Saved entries
'''

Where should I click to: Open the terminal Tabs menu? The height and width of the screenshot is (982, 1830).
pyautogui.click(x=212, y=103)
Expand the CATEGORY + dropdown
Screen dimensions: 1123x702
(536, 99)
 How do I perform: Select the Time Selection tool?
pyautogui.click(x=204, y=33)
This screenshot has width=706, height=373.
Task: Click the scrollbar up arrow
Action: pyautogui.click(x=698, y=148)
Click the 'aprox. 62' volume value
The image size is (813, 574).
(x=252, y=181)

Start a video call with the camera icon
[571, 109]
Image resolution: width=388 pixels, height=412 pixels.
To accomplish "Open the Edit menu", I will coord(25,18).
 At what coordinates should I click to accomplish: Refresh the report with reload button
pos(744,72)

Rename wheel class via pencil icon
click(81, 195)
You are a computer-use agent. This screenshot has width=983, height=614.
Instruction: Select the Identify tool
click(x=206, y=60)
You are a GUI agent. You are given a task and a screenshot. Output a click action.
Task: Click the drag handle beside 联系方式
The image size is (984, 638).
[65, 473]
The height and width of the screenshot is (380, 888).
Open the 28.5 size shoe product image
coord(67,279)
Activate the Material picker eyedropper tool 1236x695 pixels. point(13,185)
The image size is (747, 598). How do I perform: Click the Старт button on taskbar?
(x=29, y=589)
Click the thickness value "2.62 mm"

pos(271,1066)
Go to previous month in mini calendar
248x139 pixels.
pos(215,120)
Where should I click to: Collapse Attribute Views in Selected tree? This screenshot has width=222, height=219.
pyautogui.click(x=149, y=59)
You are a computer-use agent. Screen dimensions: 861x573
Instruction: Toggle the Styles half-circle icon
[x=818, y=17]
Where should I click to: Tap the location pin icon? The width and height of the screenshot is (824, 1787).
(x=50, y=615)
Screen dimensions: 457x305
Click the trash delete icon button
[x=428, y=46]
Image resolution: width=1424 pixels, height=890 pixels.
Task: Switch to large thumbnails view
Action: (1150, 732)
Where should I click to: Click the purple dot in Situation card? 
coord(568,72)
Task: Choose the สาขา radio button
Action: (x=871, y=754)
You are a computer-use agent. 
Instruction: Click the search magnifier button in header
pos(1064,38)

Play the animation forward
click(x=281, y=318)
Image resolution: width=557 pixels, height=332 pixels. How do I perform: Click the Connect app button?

'''

**Exercise aim:** Retype the data from its first line through the line containing "click(81, 195)", inclusive, with no changes.

**Output for this task:**
Where should I click to: Open the terminal Tabs menu? The height and width of the screenshot is (982, 1830).
pyautogui.click(x=212, y=103)
Expand the CATEGORY + dropdown
Screen dimensions: 1123x702
(536, 99)
 How do I perform: Select the Time Selection tool?
pyautogui.click(x=204, y=33)
This screenshot has width=706, height=373.
Task: Click the scrollbar up arrow
Action: pyautogui.click(x=698, y=148)
Click the 'aprox. 62' volume value
The image size is (813, 574).
(x=252, y=181)

Start a video call with the camera icon
[571, 109]
Image resolution: width=388 pixels, height=412 pixels.
To accomplish "Open the Edit menu", I will coord(25,18).
 At what coordinates should I click to accomplish: Refresh the report with reload button
pos(744,72)

Rename wheel class via pencil icon
click(81, 195)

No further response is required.